In coincidenza con la mostra, il 10 marzo l'Università Iuav di Venezia organizza un convegno internazionale in collaborazione con il London College of Fashion (University of the Arts London) e con il Centre for Fashion Studies (Stockholm University). Il convegno, dal titolo La disciplina della moda fra museo e fashion curating si terrà presso lo Iuav Venezia, Badoer, aula Tafuri, Venezia.
Maria Luisa Frisa
Il titolo di questa mostra, Diana Vreeland After Diana Vreeland, nasce visitando Mayhem, la mostra di Sherrie Levine inaugurata nel novembre dello scorso anno al Whitney Museum di New York. Era presente anche uno dei lavori seminali dell'artista, After Walker Evans, del 1981. After, nell'opera di Sherrie Levine, vuol dire trasformare e ricontestualizzare immagini e oggetti per creare qualcosa di nuovo. Nella mostra, costruita dall'artista come un progetto unitario per definire una costellazione di lavori vecchi e nuovi, quella parola innescava un montaggio che era il punto di partenza per una straordinaria sequenza di associazioni e riflessioni. Associazioni e riflessioni non solo interne alla poetica dell'artista, considerata uno dei massimi esponenti dell'appropriation art, o su un gesto artistico che ha precedenti fondativi nei ready-made di Marcel Duchamp o nelle azioni dell'Internazionale Situazionista, ma anche rispetto alle declinazioni di un atteggiamento condiviso da molti artisti delle ultime generazioni, cioè tutte quelle pratiche di editing e montaggio che hanno trovato una precisa definizione nella teorizzazione della postproduction compiuta da Nicolas Bourriaud.

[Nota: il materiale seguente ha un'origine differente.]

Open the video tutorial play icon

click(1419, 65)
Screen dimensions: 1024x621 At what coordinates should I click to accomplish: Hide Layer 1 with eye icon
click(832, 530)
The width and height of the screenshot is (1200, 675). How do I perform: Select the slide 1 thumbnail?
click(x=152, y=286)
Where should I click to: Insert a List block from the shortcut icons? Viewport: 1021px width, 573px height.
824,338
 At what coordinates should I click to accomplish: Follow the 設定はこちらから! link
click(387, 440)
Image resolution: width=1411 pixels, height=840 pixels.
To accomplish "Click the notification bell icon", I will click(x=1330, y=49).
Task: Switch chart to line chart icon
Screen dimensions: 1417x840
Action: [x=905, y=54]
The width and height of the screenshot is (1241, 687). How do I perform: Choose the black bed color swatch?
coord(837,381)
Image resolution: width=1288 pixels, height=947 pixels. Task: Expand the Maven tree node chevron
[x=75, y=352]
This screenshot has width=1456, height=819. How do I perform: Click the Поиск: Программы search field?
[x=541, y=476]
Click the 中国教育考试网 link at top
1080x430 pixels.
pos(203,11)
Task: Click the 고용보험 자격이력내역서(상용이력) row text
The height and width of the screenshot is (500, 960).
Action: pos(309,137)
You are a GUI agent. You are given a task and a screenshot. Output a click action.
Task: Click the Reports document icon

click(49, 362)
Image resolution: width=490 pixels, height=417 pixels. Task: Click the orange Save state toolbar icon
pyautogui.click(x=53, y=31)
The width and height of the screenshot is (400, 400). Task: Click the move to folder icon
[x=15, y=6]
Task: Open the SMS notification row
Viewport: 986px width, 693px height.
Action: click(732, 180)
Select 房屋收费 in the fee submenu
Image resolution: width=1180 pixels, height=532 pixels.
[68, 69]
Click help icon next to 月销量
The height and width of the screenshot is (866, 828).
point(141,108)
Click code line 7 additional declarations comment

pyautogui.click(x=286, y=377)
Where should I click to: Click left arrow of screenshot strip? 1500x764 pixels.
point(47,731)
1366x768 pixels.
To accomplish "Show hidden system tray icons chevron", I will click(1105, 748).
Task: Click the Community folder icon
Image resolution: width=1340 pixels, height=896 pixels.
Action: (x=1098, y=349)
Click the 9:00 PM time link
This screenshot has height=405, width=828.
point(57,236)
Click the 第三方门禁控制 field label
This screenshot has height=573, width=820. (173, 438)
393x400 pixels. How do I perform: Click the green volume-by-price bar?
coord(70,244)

Diana Vreeland è un personaggio così carismatico e unico nella storia della moda da correre il rischio di rimanere congelata nel racconto della sua incredibile vita tra Parigi, Londra e New York. Fissata, ancora, quella vicenda straordinaria, nella continua riproposizione delle sue frasi e delle sue azioni memorabili. In un racconto molto spesso stereotipico che alla fine non si preoccupa troppo di approfondire la reale importanza dell'operato di Diana Vreeland prima come fashion editor di Harper's Bazaar e direttore di Vogue America, poi come fashion consultant del Metropolitan di New York.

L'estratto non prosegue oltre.